### [TASK DETAILS]
Please give back only the lines below from the one containing "Instruction: Switch to the Feeds tab" to the one containing "Given: Open the UDMT_GUESTS tab", each repeated word for word, both ends included.

### [SOURCE INFORMATION]
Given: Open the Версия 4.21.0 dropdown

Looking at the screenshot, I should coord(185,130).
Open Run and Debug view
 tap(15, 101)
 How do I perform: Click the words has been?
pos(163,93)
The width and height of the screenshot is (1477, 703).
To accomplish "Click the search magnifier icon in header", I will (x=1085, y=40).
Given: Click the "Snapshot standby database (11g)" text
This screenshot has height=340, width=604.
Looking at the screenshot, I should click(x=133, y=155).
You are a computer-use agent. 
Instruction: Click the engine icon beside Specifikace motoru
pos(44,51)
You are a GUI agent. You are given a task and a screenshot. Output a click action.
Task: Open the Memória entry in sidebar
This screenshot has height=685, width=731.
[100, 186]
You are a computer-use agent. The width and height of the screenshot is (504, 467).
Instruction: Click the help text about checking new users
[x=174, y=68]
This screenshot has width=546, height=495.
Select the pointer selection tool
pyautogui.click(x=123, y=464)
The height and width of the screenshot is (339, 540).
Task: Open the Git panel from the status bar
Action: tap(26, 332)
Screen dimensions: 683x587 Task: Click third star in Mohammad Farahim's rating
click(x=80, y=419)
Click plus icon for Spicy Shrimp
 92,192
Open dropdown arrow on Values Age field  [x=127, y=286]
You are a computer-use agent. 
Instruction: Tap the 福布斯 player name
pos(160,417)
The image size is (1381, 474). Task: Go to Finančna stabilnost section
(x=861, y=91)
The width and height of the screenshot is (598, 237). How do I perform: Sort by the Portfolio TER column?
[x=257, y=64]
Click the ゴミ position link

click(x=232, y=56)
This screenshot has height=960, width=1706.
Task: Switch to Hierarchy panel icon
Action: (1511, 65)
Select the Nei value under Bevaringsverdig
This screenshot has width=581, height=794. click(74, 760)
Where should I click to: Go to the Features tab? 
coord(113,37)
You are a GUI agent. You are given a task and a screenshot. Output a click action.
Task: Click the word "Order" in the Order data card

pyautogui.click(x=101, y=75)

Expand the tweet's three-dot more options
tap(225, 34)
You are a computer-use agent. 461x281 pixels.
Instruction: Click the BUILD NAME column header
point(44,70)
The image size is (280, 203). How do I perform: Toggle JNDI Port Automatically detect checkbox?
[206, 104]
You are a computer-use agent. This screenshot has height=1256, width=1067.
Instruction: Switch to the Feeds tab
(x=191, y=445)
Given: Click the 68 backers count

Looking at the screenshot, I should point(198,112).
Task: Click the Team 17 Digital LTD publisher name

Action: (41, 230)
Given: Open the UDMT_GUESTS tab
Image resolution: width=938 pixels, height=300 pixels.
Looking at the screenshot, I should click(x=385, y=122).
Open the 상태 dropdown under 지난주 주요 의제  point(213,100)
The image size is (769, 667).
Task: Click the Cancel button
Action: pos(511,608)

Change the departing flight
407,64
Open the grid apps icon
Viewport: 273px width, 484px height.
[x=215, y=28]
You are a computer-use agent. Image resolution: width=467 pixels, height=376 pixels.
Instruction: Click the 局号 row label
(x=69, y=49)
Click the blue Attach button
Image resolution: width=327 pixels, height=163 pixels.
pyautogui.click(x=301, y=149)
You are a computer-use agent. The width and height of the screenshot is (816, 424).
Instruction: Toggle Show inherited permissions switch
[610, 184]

### [EXERCISE SOLUTION]
Instruction: Switch to the Feeds tab
(x=191, y=445)
Given: Click the 68 backers count

Looking at the screenshot, I should point(198,112).
Task: Click the Team 17 Digital LTD publisher name

Action: (41, 230)
Given: Open the UDMT_GUESTS tab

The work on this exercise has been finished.